• Excerpted text
------------------------------------------------------------------------

Retrospection

The following post contains some minor spoilers for the series of Conan stories, not the movie.  If you’ve never read them, and you want to go in fresh, don’t go under the fold.

“Why?” he demanded angrily.  “To chafe your rump on gold thrones, and listen to the plaudits of smirking, velvet-skirted fools?  Where is the gain?  Listen: I was born in the Cimmerian hills where the people are all barbarians.  I have been a mercenary soldier, a corsair, a kozak, and a hundred other things.

What king has roamed the countries, fought the battles, loved the women, and won the plunder that I have?

I came to Ghulistan to raise a horde and plunder the kingdoms to the south – your own among them.  Being chief of the Afghulis was only a start.  If I can conciliate them, I’ll have a dozen tribes following me within a year.  But if I can’t I’ll ride back to the steppes and loot the Turanian borders with the kozaki.  And you’ll go with me.  To the devil with your kingdom; they fended for themselves before you were born.”

She lay in his arms looking at him, and felt a tug at her spirit, a lawless reckless urge that matched his own and was by it called into being.  But a thousand generations of sovereign-ship rode heavy upon her.

“I can’t!  I can’t!” she repeated helplessly.

------------------------------------------------------------------------

• Goal of the exercise
Rewrite the Conan excerpt starting at "I came to Ghulistan" and ending at "she repeated helplessly.", substituting "plains" for "steppes".

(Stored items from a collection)
------------------------------------------------------------------------

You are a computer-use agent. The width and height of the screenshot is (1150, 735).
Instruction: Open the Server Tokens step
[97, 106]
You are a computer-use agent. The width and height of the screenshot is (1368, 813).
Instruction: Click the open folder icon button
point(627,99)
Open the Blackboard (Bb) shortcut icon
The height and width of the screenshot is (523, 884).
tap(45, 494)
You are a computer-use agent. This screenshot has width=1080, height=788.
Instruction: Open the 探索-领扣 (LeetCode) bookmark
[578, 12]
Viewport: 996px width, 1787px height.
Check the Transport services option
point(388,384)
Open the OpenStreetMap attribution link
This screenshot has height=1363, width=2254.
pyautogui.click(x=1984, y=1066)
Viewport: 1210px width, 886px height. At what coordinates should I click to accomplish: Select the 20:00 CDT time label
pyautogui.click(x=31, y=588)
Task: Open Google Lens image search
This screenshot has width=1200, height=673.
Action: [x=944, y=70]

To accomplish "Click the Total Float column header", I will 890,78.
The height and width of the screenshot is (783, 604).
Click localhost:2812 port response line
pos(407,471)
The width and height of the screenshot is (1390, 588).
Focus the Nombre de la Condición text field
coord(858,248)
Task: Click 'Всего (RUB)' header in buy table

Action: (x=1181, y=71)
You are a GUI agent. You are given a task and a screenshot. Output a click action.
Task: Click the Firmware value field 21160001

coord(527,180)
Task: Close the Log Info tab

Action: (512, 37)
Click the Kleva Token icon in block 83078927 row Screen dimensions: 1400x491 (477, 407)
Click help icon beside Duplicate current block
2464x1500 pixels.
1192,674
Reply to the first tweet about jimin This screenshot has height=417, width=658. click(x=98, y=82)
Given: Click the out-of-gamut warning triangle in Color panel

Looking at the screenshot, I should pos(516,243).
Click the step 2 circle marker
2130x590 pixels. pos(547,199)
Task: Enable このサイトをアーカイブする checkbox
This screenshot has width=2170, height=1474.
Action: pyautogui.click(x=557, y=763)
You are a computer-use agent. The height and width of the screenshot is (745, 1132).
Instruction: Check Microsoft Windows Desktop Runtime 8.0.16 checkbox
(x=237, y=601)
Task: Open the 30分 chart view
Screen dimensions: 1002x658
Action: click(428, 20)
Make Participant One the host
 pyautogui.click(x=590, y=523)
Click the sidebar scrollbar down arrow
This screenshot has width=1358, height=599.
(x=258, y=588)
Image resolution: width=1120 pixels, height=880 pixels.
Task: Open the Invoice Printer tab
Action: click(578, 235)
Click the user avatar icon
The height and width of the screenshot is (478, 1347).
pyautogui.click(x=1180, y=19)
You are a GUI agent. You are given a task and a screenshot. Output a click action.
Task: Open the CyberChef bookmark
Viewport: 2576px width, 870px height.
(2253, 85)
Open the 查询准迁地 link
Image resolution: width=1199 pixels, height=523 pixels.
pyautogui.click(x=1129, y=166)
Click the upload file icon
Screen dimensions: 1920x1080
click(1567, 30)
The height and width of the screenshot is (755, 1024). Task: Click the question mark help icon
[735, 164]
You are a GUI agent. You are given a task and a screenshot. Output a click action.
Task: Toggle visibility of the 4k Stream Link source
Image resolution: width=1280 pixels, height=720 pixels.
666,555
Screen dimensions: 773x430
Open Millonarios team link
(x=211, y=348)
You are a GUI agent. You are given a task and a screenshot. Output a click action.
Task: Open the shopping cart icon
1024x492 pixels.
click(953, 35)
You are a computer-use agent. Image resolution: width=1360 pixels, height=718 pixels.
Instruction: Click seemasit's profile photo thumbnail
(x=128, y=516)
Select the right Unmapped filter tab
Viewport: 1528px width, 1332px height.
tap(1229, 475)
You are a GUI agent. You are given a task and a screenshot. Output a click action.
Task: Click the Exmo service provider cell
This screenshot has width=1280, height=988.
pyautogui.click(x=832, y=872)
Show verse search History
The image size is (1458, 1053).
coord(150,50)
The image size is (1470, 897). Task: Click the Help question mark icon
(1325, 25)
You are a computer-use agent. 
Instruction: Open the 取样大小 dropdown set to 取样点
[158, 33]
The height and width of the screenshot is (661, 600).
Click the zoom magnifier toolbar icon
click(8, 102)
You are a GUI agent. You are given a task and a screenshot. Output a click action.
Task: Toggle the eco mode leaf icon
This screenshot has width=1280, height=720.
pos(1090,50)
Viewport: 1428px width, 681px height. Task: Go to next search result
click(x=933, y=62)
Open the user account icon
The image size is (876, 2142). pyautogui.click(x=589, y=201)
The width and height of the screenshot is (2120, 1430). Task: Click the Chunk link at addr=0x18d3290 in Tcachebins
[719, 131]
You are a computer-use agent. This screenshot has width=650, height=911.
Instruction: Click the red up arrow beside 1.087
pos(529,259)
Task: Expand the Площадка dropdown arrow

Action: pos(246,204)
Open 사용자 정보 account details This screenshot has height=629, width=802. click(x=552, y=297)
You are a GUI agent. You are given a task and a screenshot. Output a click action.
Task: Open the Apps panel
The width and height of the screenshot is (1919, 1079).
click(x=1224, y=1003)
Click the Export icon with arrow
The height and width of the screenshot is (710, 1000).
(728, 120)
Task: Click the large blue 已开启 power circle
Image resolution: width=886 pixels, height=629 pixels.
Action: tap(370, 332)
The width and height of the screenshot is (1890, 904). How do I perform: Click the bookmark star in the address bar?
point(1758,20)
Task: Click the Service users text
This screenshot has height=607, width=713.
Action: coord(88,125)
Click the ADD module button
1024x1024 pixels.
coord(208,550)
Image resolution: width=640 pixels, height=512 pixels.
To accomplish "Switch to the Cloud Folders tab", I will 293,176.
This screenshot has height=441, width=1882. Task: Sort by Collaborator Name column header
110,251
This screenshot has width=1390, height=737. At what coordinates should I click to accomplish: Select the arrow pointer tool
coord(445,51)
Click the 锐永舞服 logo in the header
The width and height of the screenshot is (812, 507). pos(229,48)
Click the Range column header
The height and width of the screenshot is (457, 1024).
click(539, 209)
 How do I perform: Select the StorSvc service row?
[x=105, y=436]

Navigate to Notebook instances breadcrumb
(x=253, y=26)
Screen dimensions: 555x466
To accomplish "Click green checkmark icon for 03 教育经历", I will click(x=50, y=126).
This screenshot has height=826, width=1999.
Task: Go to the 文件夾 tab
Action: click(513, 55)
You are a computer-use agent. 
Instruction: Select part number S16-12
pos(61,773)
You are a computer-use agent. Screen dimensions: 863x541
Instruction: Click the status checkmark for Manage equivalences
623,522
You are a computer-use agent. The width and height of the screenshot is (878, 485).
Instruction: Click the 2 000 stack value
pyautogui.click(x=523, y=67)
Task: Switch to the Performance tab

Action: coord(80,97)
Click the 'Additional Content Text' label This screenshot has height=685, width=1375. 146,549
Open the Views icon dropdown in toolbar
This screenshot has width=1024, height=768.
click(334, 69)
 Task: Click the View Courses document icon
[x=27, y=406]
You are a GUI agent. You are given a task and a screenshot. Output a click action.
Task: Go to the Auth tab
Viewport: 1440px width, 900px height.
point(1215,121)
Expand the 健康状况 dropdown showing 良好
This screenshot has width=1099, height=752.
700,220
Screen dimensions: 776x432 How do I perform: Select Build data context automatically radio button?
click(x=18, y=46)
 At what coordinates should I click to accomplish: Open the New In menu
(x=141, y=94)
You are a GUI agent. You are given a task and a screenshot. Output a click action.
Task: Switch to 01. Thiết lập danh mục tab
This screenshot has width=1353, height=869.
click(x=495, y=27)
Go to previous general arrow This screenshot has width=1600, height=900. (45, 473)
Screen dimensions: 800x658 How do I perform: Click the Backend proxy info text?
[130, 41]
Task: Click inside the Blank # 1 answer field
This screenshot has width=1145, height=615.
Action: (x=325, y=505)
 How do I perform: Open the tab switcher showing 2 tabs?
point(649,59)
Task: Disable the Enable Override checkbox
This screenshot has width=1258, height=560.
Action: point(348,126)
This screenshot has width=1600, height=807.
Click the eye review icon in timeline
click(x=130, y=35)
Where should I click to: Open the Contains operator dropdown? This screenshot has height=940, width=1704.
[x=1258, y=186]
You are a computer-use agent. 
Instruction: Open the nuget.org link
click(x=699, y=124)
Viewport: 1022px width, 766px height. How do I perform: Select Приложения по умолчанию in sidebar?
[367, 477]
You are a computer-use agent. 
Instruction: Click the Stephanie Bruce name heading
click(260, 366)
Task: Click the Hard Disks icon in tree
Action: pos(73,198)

------------------------------------------------------------------------

• Full answer
I came to Ghulistan to raise a horde and plunder the kingdoms to the south – your own among them.  Being chief of the Afghulis was only a start.  If I can conciliate them, I’ll have a dozen tribes following me within a year.  But if I can’t I’ll ride back to the plains and loot the Turanian borders with the kozaki.  And you’ll go with me.  To the devil with your kingdom; they fended for themselves before you were born.”

She lay in his arms looking at him, and felt a tug at her spirit, a lawless reckless urge that matched his own and was by it called into being.  But a thousand generations of sovereign-ship rode heavy upon her.

“I can’t!  I can’t!” she repeated helplessly.